Running a marathon is a Herculean task alone. But you don’t simply step onto the starting line and go — you must train beforehand. As the saying goes, in order to run, you must first walk.
Devin Lofland, who competed in an Ironman Triathlon in November of 2021, weighs in on his experience and what he learned.
“The biggest piece of advice is don’t compare yourself to other people because it doesn’t help,” Lofland says. “If you allow yourself to accept that you have to start wherever you are, then you can start! Patience is a big factor.”
Once you’ve decided to train for a marathon and found your starting place, now comes the real training.
Training for a marathon is rigorous. It’s too often that people don’t place enough stakes on their training, find the act of running monotonous and eventually fizzle out. Getting creative in how you push yourself can be the deciding factor in whether or not you train until the marathon.
“I had to sign up for my race in order to prevent myself from having a way out,” Lofland says. “It’s important to have accountability.”
Lofland created ultimatums with friends, family and loved ones — things like if he fails to run that day, then he has to do the dishes for a week or buy lunch for everyone.
Another reason why signing up for the race early on is a good option is that it gives you a goal to work toward. Lofland warns to not make the goal too far-fetched.
“Setting something up that is three or six months out is more realistic than trying to run your first ever race in two weeks,” Lofland advises.
Reverse engineering your training regime can also be helpful. First, you need to gauge how much you can currently run in a session or weekly. Once you’ve figured out your capacity, compare that to how much you’ll need to run in the marathon. Then, lower the number of miles weekly in increments until you reach your current daily limit. This should give you a rough estimate of how long your training regime looks. This also provides soft goals to hit weekly.
Any burden can be lightened when shared with others. That’s why Lofland suggests you find a community or social circle to get involved with.
“I started working with a group here in Austin called the Austin Triathlon Club,” Lofland says.
Finding a running group or developing a circle of people who will push you to train is a game-changer. The people who Lofland has met through the Austin Triathlon Club have since become his source of accountability and also his running partners.
“Facebook is the best place to start, or visit your local shops,” Lofland says. “There are a ton of running shops here in Austin, and they are always welcoming. You just have to walk in and say hi.”
If visiting a shop in Austin seems like something you’d want to do, try checking out places like The Loop Running Supply, Rogue Running, Trek Bikes or Mellow Johnny’s. If you’re unable to visit shops in person, fret not.

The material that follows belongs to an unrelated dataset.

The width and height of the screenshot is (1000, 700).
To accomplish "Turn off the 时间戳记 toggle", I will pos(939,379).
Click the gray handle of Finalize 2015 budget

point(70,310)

With access to social networks like Facebook and other apps like Strava and Whoop, the possibilities of finding a community are at your fingertips!

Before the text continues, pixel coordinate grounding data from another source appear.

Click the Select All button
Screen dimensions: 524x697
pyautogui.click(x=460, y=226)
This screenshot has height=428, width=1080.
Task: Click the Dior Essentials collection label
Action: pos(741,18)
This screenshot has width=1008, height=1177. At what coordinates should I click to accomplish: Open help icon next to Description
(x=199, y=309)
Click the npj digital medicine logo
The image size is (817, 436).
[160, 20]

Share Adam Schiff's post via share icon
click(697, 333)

Don’t be afraid to seek out a professional — even the most talented of athletes get expert help.
“A couple of guys from the Austin Triathlon Club and I started working with a coach, and I’ve been an athlete my whole life,” Lofland says. “The greatest athletes in the world use coaches all the time.”

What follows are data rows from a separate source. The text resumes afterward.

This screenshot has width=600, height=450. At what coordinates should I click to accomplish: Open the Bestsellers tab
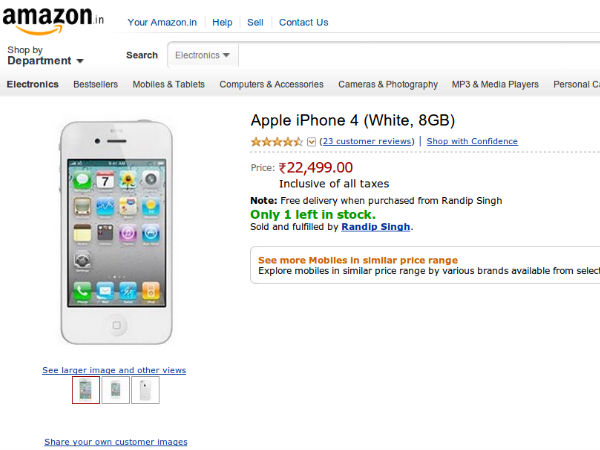96,85
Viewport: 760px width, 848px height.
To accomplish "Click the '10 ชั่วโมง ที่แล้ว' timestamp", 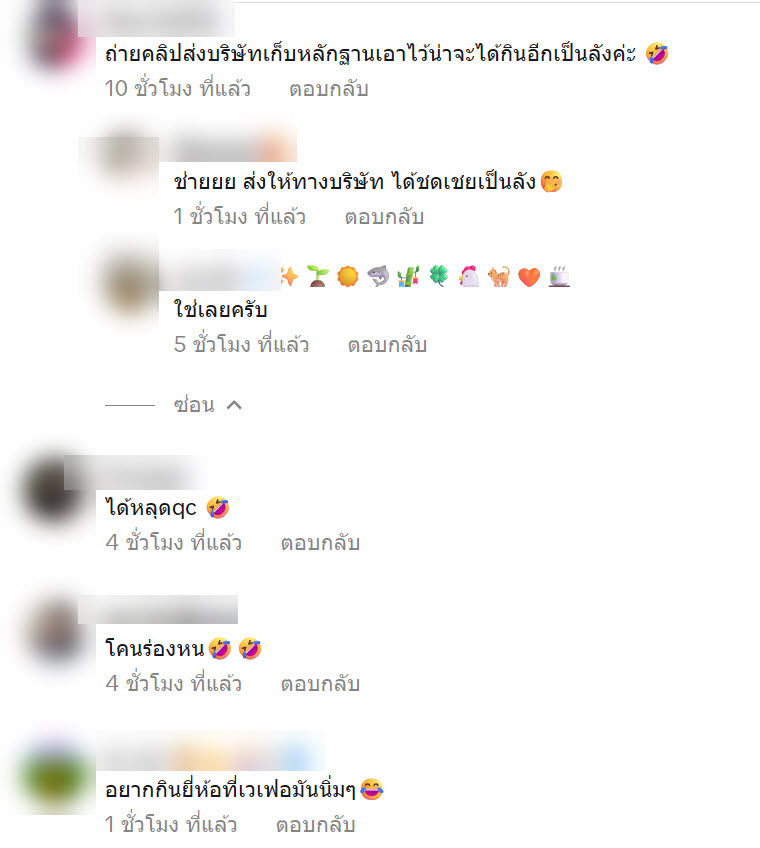I will point(177,89).
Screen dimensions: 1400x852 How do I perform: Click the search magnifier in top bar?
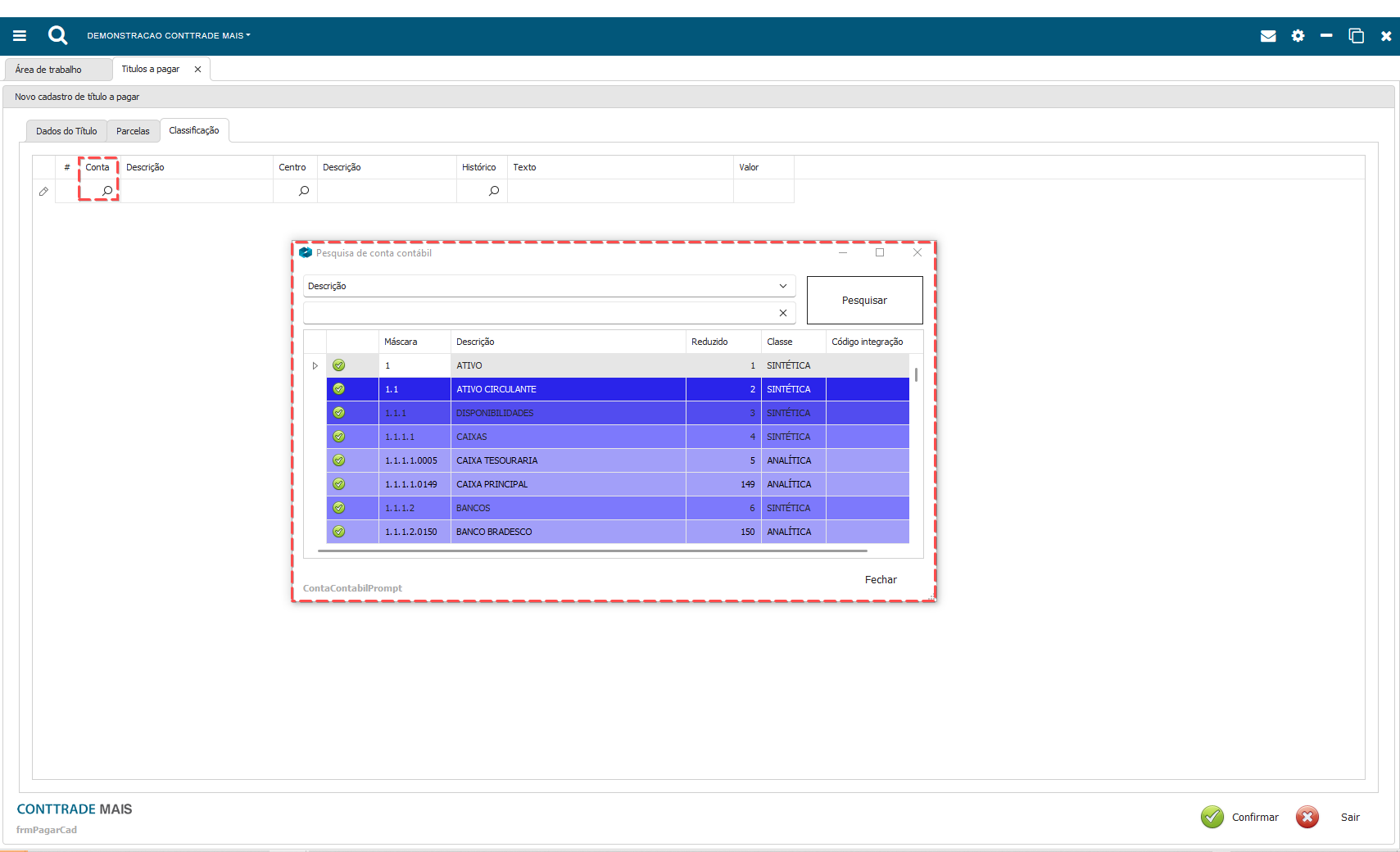(57, 35)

A coach can offer an outside perspective on how you’re training and possibly shed some insider tips on the world of marathon running. Good places to start looking for coaches in the Austin area can be Rogue Running, Coach Up or even Yelp!
Running can get boring quickly if it is always on a treadmill or the same route. Try mixing up your routine once in a while like running at night, in the morning or in new locations like Lady Bird Lake Trail, Shoal Creek Trail or the Barton Creek Greenbelt.
“At one point, I went to Galveston beach for a weekend and did a training session there,” Lofland says. “I’ll always remember going there, and it kept the training interesting.”
Check out this list from 365 Things Austin for more ideas on where to run in the Austin area.
Some final advice is to not only listen to others but also listen to yourself. When Lofland began his training for the Ironman, his heart rate was too high to run at the speed he wanted to.
“I had to accept things like being OK with running for miles and miles on a really slow pace and build my endurance,” Lofland says. “Listen to your knees. Listen to your hips. Listen to your heart rate. If you’re hurting or injured, back off a bit and just do what you can.”
Beyond that, have as much fun as possible, and enjoy the fresh air during the marathon!
“I like running,” Lofland says. “It keeps me focused, it keeps me driven and ultimately, it’s about seeing what you’re made of.”